Dieses Konzert diente nicht nur der Freude und Erbauung der Zuhörer, es bestand die Möglichkeit, für den Verein HausLeben Kurstadtregion Elbe-Elster e. V. zu spenden. HausLeben ist ein Begegnungs- und Informationszentrum für Tumorerkrankte und ihre Familien und hat seinen Sitz im Haus der Begegnung  in Bad Liebenwerda. Im Konzert informierte Herr Dr. med. Stephan Kreher ausführlich über die Arbeit des Vereins.

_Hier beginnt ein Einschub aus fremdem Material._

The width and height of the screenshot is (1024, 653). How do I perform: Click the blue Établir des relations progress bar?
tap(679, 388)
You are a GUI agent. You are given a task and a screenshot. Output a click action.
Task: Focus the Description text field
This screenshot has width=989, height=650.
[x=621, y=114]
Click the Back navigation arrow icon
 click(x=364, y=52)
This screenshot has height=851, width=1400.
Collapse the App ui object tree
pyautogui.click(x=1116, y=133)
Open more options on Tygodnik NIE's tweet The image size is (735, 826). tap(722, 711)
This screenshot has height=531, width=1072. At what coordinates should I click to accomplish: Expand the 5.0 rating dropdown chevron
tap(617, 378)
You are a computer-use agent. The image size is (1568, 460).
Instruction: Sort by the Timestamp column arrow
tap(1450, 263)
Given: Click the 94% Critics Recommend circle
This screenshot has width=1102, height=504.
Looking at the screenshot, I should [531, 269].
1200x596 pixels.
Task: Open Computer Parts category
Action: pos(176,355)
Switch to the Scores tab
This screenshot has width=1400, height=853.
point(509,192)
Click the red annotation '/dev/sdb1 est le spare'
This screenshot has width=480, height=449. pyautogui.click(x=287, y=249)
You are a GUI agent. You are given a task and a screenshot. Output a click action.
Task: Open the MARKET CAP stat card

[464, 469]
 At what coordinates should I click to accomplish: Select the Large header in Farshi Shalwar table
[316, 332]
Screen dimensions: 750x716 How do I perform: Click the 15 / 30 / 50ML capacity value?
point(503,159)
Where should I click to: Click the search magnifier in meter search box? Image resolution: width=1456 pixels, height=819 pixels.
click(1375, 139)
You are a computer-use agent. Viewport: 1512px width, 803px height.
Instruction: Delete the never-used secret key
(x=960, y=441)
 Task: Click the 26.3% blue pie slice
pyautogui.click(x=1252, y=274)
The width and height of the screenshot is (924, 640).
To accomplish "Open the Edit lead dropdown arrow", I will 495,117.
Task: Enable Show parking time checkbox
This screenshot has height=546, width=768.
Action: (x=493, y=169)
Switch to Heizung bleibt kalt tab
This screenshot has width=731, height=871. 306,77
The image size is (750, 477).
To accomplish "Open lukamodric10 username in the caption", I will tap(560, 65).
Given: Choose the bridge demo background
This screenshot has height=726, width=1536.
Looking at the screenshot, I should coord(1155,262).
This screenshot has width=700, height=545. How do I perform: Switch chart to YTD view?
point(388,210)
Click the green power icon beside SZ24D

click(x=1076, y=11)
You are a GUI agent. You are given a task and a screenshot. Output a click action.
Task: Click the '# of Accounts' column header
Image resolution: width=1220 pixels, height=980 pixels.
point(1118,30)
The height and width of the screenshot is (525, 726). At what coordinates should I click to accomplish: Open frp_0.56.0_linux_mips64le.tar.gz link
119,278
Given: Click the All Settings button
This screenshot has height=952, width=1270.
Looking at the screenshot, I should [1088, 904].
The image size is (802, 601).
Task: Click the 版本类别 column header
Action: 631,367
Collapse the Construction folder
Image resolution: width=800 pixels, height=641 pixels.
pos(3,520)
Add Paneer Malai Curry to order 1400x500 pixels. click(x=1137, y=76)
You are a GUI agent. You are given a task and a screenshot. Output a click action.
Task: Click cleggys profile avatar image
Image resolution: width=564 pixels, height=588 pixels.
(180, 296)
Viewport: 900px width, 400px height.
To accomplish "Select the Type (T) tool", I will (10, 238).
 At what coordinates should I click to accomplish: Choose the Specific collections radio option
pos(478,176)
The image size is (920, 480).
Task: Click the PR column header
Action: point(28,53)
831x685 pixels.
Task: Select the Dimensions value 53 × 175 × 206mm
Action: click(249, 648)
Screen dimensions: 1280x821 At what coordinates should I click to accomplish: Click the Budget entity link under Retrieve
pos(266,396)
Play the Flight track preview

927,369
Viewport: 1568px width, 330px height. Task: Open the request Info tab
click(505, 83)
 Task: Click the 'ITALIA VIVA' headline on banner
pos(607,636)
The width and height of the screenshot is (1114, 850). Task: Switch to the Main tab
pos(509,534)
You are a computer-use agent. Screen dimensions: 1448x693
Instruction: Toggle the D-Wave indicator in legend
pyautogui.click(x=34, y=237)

Beim Konzert in Falkenberg erfreuten die Kinder mit zwei Liedvorträgen und einem Gedicht die Zuhörer, stattdessen kam in Bad Liebenwerda eine nachdenklich stimmende Geschichte von einem alten Mann und einem Baby zum Vortrag. Die Moderatoren Detlef Förster sowie Emily Häring führten durch das Programm. Bei drei Liedern war die Gemeinde eingeladen, mit in den Gesang einzustimmen.

Einen besonderen Hörgenuss hat der Frauenchor mit einem nicht so einfach zu singenden Lied und der Männerchor gegeben. Das Orchester ließ zwei Musikstücke erklingen. Samuel Hesse spielte meisterhaft auf dem Klavier und der Orgel. Im Chor und Orchester wirkten auch einige Gastsängerinnen mit. Ihnen war die Freude am gemeinsamen Musizieren anzumerken. Der gemeinsame Chor aus beiden Gemeinden verstand es, mit leisen und lauten Tönen ausdrucksvolle Musik zu gestalten.

Nach jedem Konzert war Gelegenheit, bei einem Imbiss und Getränken über das Erlebte zu sprechen und Eindrücke auszutauschen.